Is arbitration a good option for solving legal disputes?

“Our company has noticed a rise in default by our service providers. In the past we’ve managed to address these with a few stern phone calls and letters, but it looks more and more like we are starting to run into serious issues with service providers struggling because of the economy. We don’t want to necessarily engage in litigation but at the same time, we cannot just let these defaults continue. Is arbitration an option for us at all?”

Recent years has seen arbitration gaining tremendous impetus as a viable, and in many cases, preferred method of dispute resolution as compared to traditional court-based litigation. Why the rise in popularity? Here are some of the most notable reasons:

  • It is well known that South African courts are currently congested and that even obtaining a court date may take months or even years in some cases. Arbitration is substantially faster and therefore far more expedient in comparison.

## Problems
1. Summarize the piece on arbitration in two sentences.
2. Carry on the piece on arbitration from the point at which it stops.

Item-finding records
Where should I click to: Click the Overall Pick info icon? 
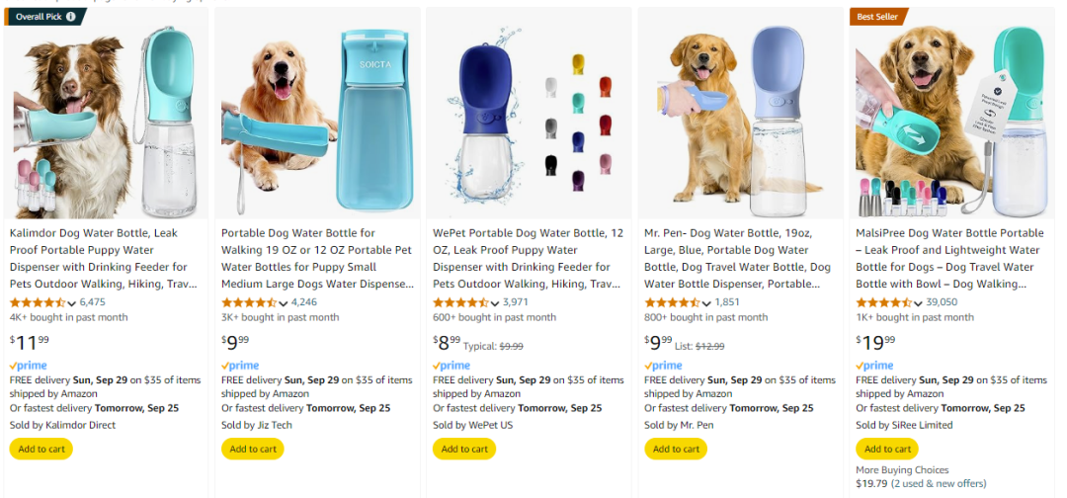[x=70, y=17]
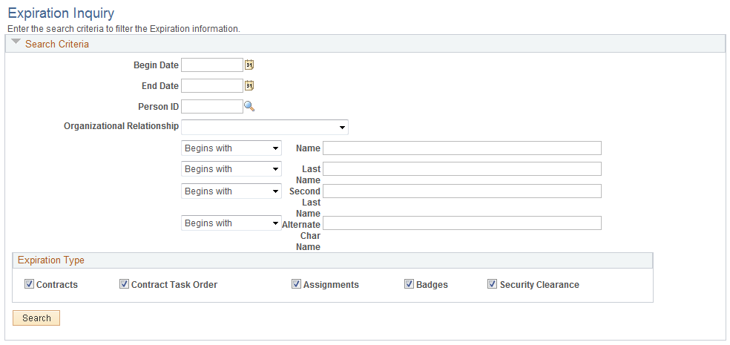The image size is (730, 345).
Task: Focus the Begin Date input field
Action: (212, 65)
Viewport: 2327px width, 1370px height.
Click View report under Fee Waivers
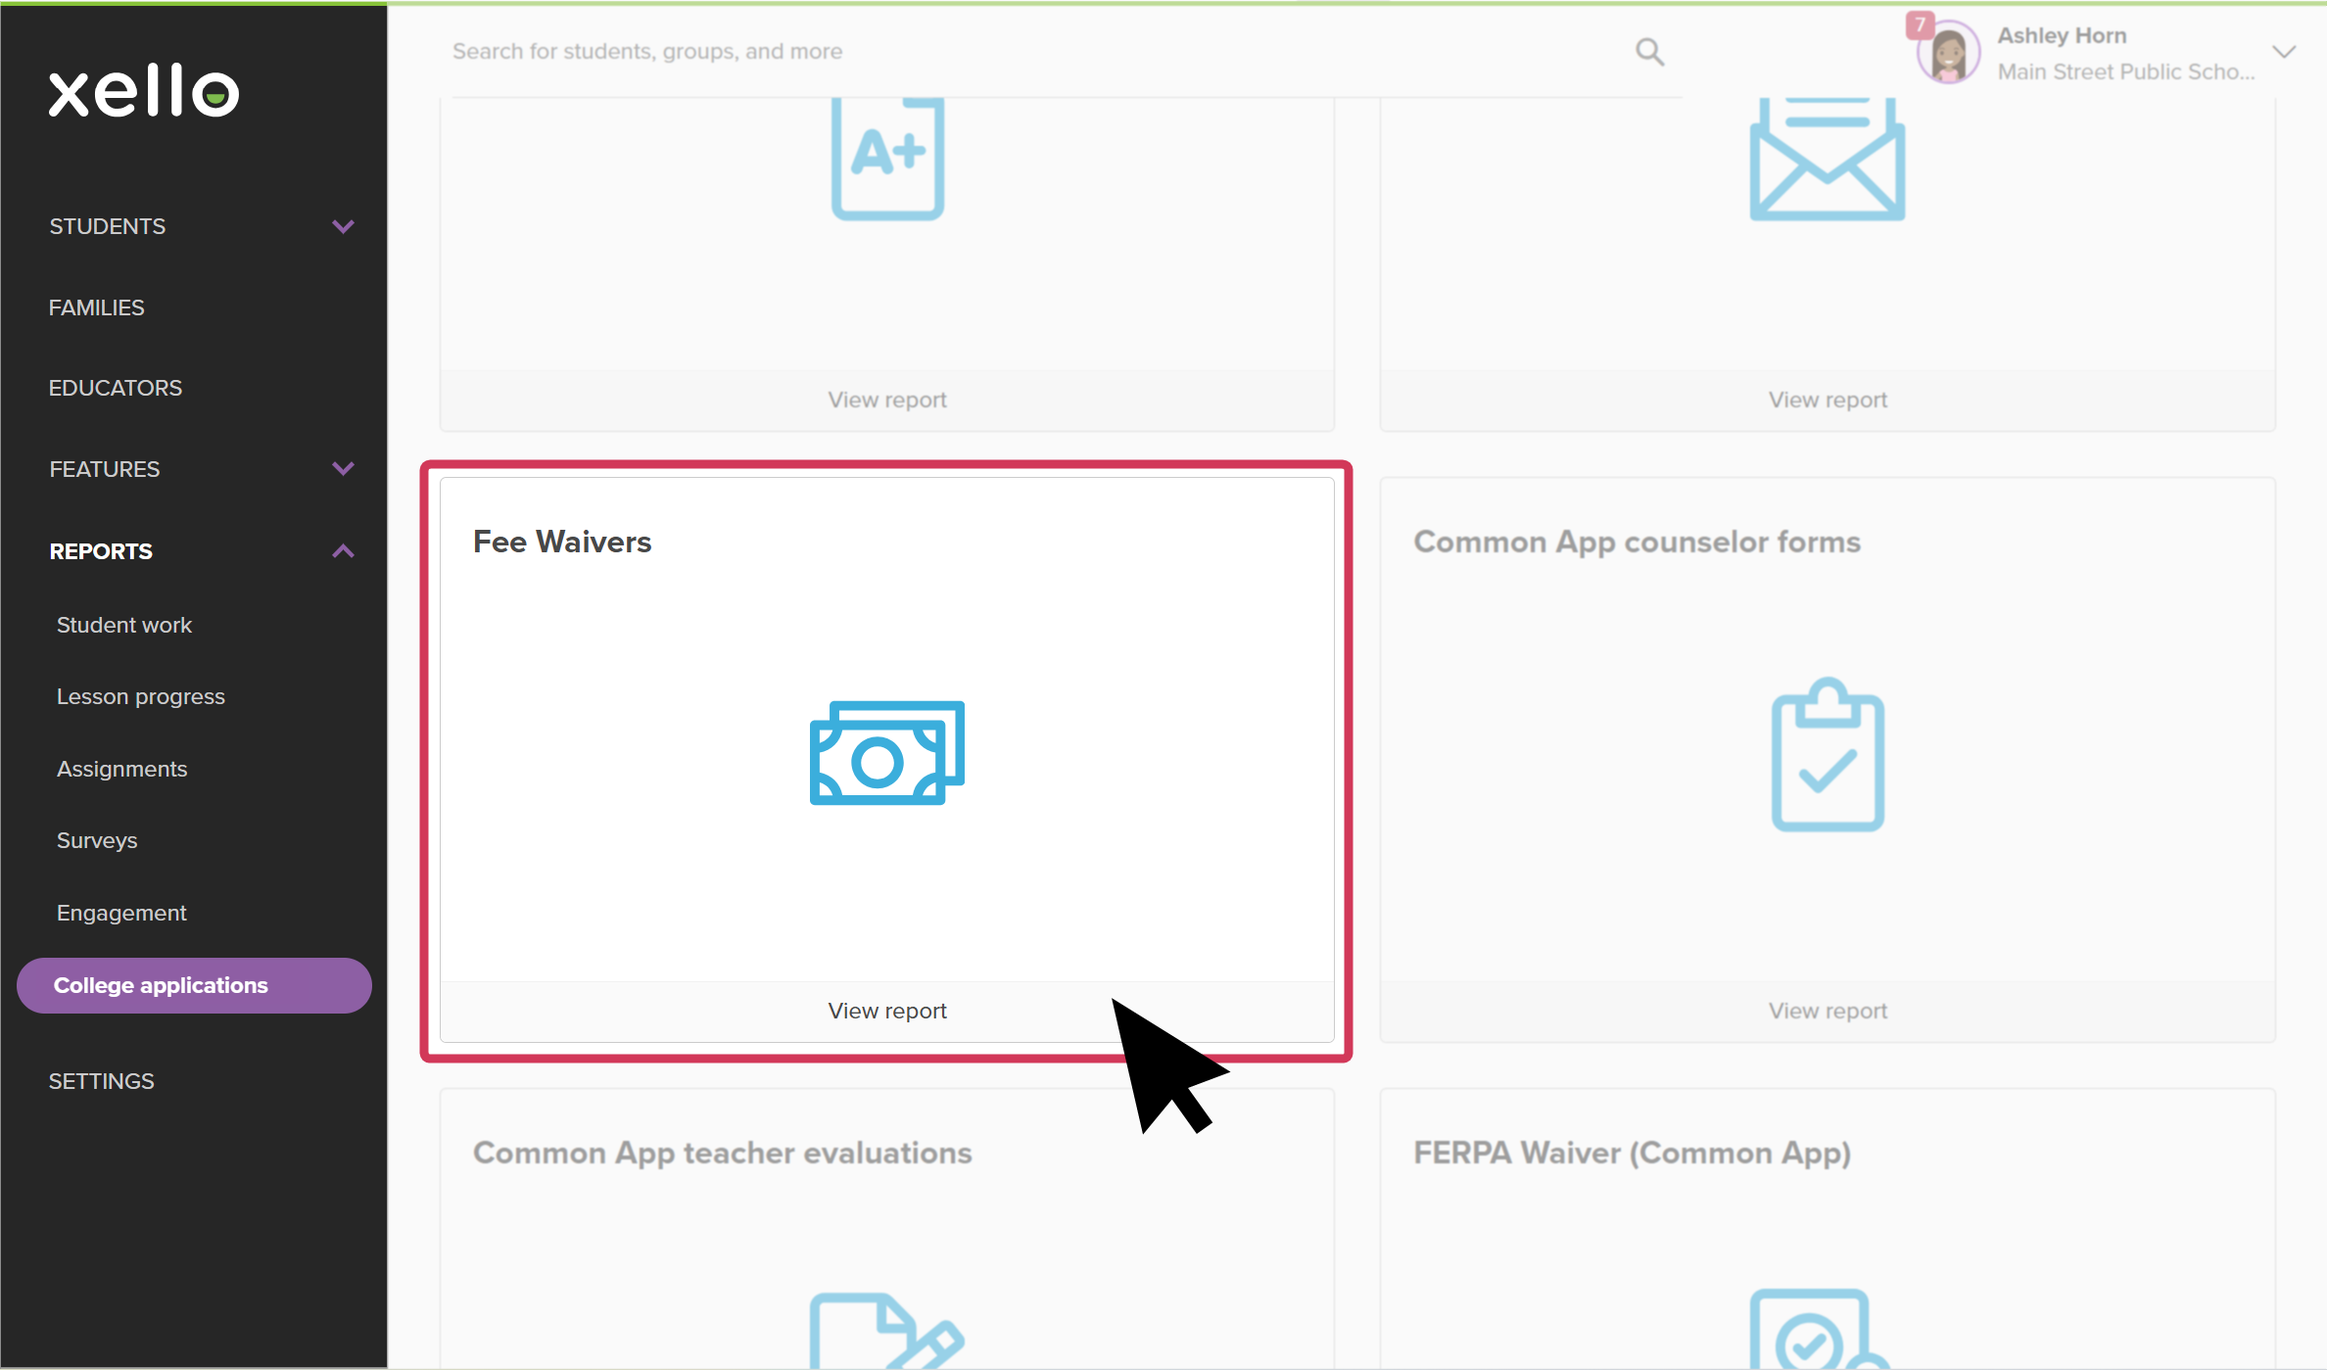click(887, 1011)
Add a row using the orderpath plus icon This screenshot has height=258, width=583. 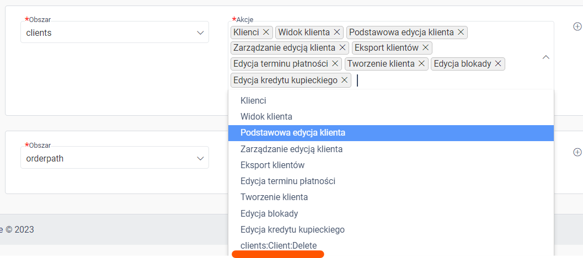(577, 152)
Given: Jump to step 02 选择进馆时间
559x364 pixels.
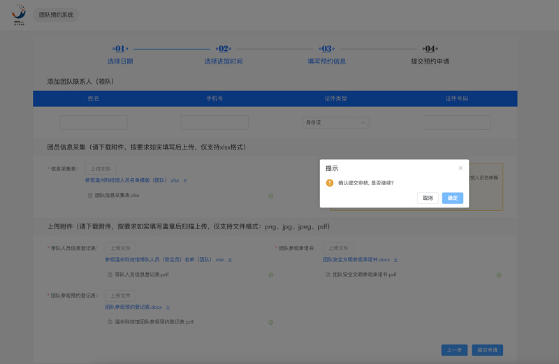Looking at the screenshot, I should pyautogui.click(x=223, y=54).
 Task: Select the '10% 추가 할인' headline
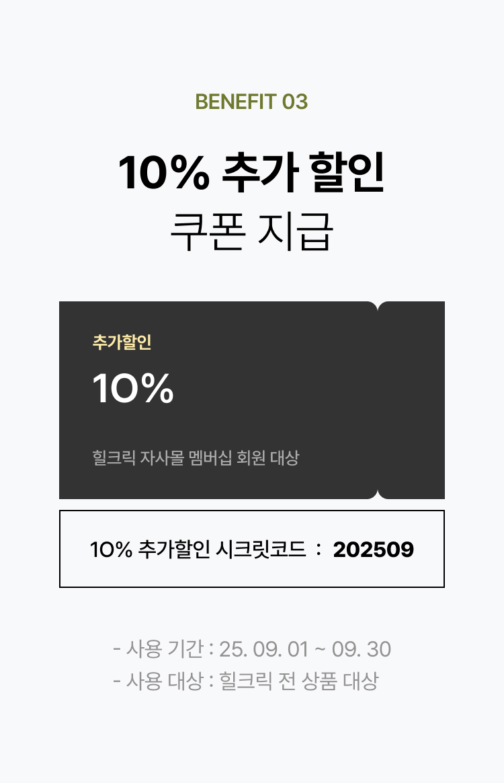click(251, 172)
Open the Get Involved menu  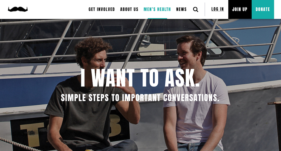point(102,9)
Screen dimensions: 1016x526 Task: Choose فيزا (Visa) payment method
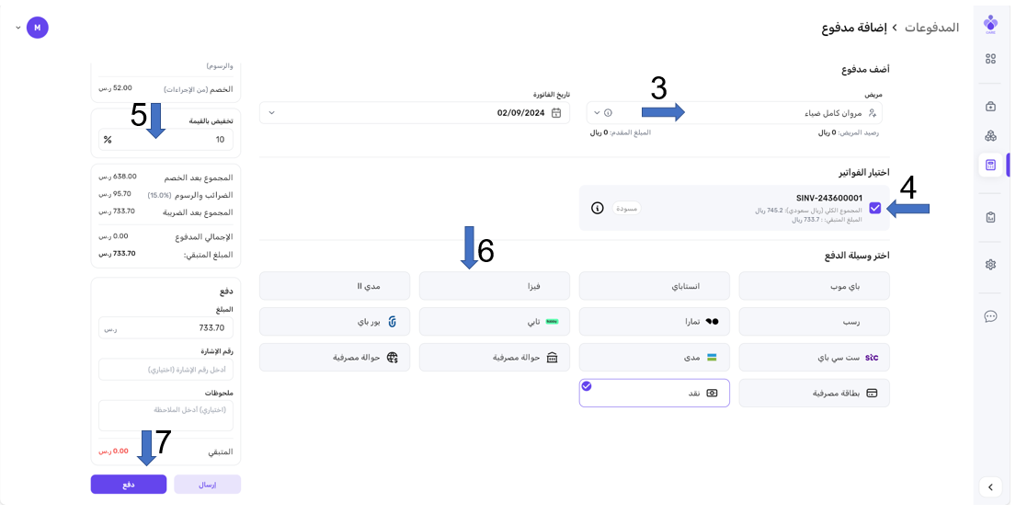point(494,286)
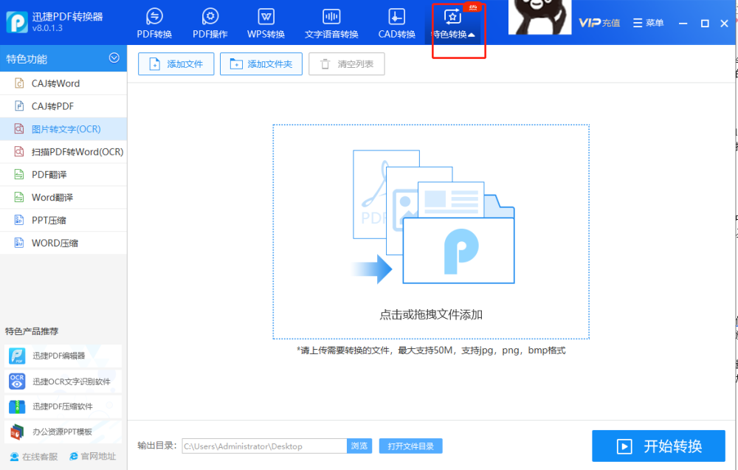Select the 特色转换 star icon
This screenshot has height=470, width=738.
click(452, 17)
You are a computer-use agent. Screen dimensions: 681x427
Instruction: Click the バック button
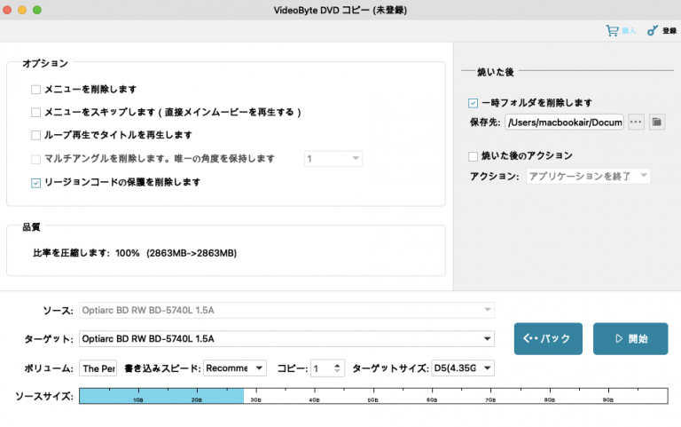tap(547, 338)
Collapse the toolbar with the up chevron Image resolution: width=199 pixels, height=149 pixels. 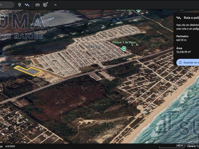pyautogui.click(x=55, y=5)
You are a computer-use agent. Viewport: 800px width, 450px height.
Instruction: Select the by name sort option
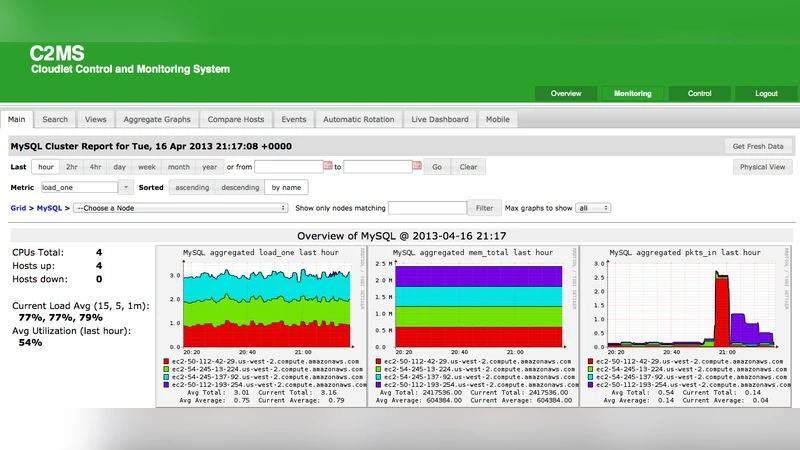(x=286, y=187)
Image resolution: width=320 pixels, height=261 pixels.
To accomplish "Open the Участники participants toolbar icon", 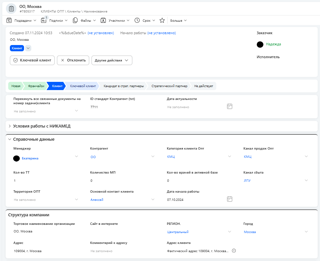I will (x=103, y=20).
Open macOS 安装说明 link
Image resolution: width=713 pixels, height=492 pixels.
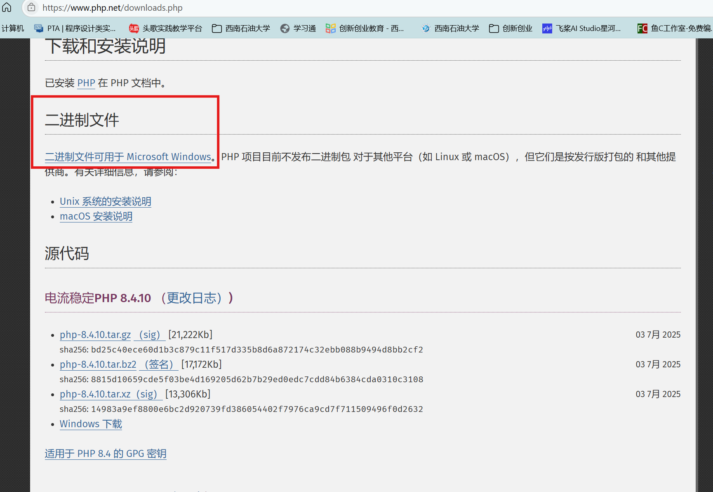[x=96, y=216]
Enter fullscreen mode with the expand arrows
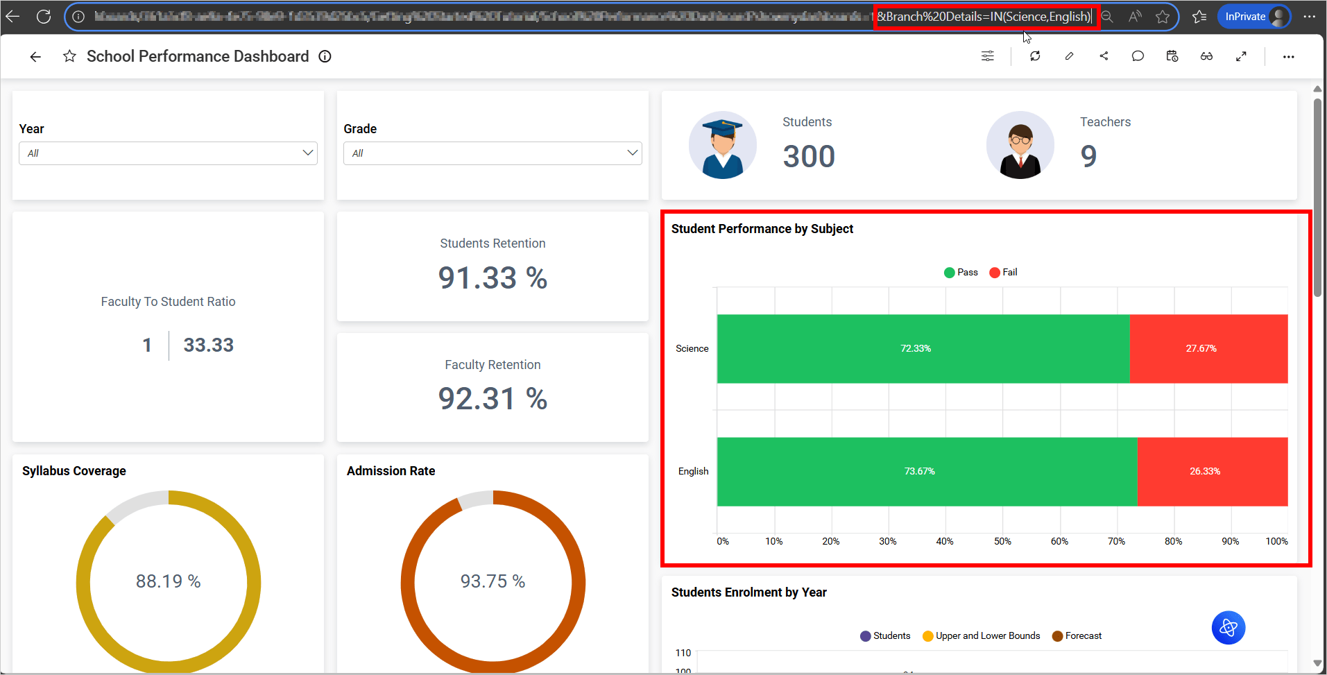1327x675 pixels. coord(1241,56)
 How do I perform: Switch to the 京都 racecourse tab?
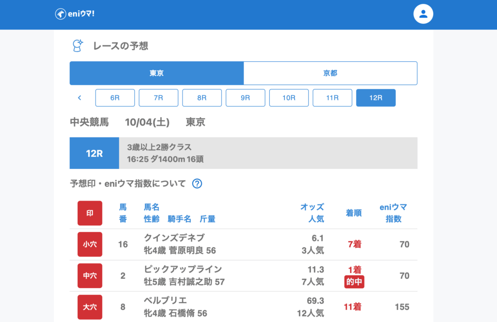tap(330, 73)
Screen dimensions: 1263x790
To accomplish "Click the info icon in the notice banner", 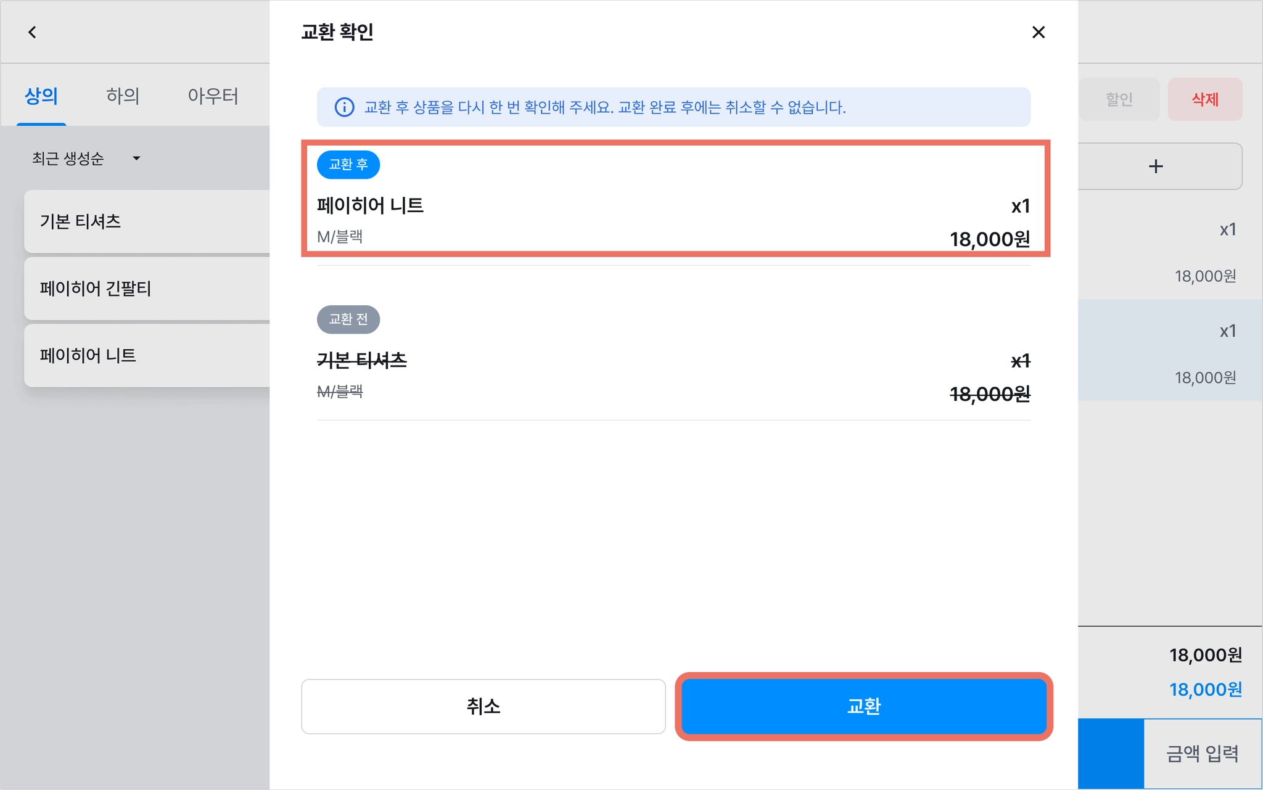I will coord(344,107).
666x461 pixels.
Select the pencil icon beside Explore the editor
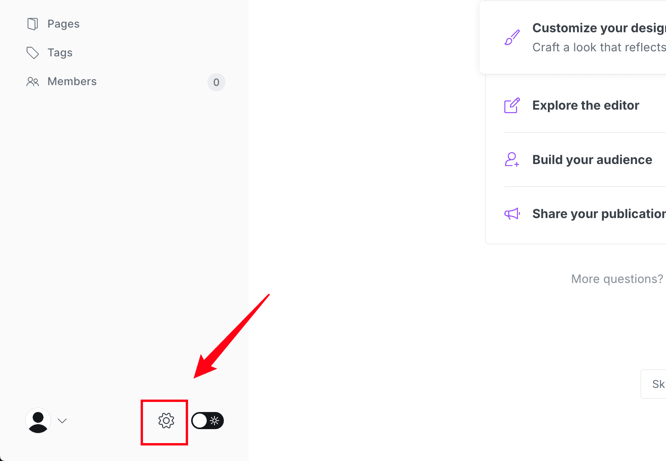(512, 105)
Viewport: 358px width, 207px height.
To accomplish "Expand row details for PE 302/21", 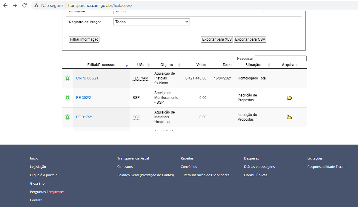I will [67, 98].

## Task answers
1. A company facing a growing number of defaults by its service providers wants to avoid litigation but cannot let the defaults continue, so it asks whether arbitration is an option. Arbitration has become a viable and often preferred alternative to court-based litigation, partly because South African courts are congested and arbitration is substantially faster.

2.
  • The parties to an arbitration choose the arbitrator, and this can even be an expert with an in-depth understanding of the specific area to which the dispute relates. On the other hand with court litigation the judges are not chosen by the parties and are not necessarily technical experts.
  • The referral and outcome of a dispute referred to arbitration can be closely regulated and treated confidentially by the parties involved, which is not generally the case with our courts.

For parties where speed is important, like as would often be the case in a contractual dispute, arbitration is far more advantageous than going the route of court proceedings, where a slow resolution could mean big losses for the parties. The benefit of arbitration and that a dispute can be resolved relatively quickly to allow the parties to continue with their business activities therefore weighs heavily in favour of arbitration for many parties.

In your case therefore, arbitration would definitely be an option to consider. Importantly though, you would need to establish what your agreements with the service providers determine and whether they allow for arbitration. Have your legal advisor review your contracts and provide guidance as to the feasibility of arbitration as an option to speed up your dispute resolution.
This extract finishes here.